__What the task asks__.
Only one stretch of the listing below is wanted: the line with "Read more (81, 1109)" and all lines after it. Reproduce that stretch exactly.

__Source data__.

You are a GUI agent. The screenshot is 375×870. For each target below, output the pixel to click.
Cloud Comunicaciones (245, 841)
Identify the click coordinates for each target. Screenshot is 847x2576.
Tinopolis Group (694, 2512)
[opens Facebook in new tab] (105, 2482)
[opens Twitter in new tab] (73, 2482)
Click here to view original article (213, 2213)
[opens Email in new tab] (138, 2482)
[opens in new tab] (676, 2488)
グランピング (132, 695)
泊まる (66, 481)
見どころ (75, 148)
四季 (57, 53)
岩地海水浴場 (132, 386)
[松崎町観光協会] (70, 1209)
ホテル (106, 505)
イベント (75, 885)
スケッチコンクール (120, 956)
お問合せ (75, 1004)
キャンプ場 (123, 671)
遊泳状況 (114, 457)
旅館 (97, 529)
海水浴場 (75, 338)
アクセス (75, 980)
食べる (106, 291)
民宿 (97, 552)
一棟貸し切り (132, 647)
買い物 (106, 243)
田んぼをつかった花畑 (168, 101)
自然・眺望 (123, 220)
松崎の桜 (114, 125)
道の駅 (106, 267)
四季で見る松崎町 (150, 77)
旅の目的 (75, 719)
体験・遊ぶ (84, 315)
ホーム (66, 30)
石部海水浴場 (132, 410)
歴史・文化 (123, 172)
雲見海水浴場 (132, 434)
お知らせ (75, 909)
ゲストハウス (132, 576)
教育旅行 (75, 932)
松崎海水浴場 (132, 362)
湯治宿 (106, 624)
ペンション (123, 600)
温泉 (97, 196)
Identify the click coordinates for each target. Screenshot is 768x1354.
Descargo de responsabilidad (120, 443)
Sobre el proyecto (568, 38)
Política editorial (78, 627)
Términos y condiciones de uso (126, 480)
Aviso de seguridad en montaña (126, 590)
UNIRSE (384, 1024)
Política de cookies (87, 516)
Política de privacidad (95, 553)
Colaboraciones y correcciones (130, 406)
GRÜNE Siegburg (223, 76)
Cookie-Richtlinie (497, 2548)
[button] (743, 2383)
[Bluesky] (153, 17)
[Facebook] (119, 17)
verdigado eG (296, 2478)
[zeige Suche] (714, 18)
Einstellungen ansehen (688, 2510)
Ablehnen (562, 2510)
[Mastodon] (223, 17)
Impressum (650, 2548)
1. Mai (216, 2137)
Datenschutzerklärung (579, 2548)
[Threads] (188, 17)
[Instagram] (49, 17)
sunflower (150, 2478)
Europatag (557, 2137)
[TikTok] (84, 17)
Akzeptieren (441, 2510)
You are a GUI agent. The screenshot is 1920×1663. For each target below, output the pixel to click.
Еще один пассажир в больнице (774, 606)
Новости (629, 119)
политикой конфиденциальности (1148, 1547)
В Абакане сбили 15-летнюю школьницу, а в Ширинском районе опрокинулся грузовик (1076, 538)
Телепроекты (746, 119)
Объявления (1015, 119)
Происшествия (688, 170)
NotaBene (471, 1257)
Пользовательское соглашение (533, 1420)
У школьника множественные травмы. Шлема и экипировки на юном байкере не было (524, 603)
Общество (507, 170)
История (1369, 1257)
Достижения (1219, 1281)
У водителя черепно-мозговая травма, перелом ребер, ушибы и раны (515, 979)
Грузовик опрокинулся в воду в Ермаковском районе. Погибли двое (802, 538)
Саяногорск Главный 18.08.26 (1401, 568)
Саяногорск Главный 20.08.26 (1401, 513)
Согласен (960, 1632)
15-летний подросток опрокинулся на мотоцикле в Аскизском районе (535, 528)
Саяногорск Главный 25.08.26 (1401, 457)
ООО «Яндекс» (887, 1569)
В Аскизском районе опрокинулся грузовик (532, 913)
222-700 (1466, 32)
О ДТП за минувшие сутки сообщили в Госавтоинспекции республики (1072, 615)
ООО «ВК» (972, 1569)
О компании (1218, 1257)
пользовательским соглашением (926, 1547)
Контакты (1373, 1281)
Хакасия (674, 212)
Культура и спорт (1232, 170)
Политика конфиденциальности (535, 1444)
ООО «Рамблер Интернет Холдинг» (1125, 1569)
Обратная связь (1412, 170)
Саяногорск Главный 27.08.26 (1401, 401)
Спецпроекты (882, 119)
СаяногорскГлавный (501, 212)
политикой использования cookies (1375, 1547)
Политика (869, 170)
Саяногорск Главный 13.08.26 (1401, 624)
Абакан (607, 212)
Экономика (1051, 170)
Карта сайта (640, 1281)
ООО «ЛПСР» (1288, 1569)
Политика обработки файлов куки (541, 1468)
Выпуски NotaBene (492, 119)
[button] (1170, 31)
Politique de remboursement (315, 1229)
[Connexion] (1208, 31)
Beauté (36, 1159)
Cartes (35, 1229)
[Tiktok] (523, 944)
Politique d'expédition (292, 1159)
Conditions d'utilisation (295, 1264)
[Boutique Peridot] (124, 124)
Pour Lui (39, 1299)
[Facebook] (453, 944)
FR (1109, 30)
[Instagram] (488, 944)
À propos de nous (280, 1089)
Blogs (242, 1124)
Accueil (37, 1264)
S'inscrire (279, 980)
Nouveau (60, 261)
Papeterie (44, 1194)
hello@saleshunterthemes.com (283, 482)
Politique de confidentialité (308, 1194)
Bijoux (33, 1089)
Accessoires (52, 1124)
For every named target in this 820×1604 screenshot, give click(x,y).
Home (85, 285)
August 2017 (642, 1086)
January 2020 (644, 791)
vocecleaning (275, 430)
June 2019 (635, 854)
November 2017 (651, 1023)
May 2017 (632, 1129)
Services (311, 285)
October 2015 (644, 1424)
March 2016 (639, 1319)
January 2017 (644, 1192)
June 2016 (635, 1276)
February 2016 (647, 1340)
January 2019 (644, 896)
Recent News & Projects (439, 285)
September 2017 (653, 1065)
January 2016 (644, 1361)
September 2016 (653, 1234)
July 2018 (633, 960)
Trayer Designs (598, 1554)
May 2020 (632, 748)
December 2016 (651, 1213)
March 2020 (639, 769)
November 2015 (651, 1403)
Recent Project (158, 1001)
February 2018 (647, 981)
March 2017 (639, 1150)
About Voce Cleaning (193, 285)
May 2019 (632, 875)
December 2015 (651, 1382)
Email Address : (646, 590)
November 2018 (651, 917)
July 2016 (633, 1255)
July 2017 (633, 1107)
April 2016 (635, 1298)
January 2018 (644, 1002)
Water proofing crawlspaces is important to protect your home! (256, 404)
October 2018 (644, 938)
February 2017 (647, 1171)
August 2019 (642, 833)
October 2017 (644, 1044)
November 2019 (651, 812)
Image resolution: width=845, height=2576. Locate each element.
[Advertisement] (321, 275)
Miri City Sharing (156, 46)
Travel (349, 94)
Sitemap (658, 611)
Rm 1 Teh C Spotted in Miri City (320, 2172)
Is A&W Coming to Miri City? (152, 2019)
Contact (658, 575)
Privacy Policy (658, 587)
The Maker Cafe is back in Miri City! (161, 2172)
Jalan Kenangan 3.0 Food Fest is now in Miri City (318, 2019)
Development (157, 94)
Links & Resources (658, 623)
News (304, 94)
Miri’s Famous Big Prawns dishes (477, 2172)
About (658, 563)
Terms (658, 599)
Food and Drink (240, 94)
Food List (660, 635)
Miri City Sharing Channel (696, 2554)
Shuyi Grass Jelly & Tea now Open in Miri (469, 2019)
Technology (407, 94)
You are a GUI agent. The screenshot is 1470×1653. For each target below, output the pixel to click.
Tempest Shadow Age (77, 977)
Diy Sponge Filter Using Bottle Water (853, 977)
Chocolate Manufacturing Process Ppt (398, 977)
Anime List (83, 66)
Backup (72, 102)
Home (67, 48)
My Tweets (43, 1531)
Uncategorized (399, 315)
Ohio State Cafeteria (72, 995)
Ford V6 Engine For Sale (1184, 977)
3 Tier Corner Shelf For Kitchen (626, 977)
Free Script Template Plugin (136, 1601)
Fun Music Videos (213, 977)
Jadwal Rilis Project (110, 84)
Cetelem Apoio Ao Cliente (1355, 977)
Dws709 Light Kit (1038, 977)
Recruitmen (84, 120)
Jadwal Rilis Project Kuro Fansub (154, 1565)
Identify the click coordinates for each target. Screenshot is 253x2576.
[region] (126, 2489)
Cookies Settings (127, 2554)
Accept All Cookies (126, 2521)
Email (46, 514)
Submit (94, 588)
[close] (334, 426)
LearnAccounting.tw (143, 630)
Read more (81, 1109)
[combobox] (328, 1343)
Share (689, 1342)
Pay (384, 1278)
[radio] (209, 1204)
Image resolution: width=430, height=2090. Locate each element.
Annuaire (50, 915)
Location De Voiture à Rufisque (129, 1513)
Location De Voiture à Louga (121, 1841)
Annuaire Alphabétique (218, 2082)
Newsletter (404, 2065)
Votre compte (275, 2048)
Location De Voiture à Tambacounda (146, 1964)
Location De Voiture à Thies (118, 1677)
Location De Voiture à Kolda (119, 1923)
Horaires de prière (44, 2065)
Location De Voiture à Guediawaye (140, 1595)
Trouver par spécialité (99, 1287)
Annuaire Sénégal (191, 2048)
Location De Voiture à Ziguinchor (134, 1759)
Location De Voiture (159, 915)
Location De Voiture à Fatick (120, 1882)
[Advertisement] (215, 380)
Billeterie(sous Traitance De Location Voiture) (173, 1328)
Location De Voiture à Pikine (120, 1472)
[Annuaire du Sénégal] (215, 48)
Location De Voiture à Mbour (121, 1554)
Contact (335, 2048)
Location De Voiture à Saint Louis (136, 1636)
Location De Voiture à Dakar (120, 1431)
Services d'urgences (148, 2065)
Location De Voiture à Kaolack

__Written answer__.
Read more (81, 1109)
[combobox] (328, 1343)
Share (689, 1342)
Pay (384, 1278)
[radio] (209, 1204)
Image resolution: width=430, height=2090. Locate each element.
Annuaire (50, 915)
Location De Voiture à Rufisque (129, 1513)
Location De Voiture à Louga (121, 1841)
Annuaire Alphabétique (218, 2082)
Newsletter (404, 2065)
Votre compte (275, 2048)
Location De Voiture à Tambacounda (146, 1964)
Location De Voiture à Thies (118, 1677)
Location De Voiture à Kolda (119, 1923)
Horaires de prière (44, 2065)
Location De Voiture à Guediawaye (140, 1595)
Trouver par spécialité (99, 1287)
Annuaire Sénégal (191, 2048)
Location De Voiture à Ziguinchor (134, 1759)
Location De Voiture (159, 915)
Location De Voiture à Fatick (120, 1882)
[Advertisement] (215, 380)
Billeterie(sous Traitance De Location Voiture) (173, 1328)
Location De Voiture à Pikine (120, 1472)
[Annuaire du Sénégal] (215, 48)
Location De Voiture à Mbour (121, 1554)
Contact (335, 2048)
Location De Voiture à Saint Louis (136, 1636)
Location De Voiture à Dakar (120, 1431)
Services d'urgences (148, 2065)
Location De Voiture à Kaolack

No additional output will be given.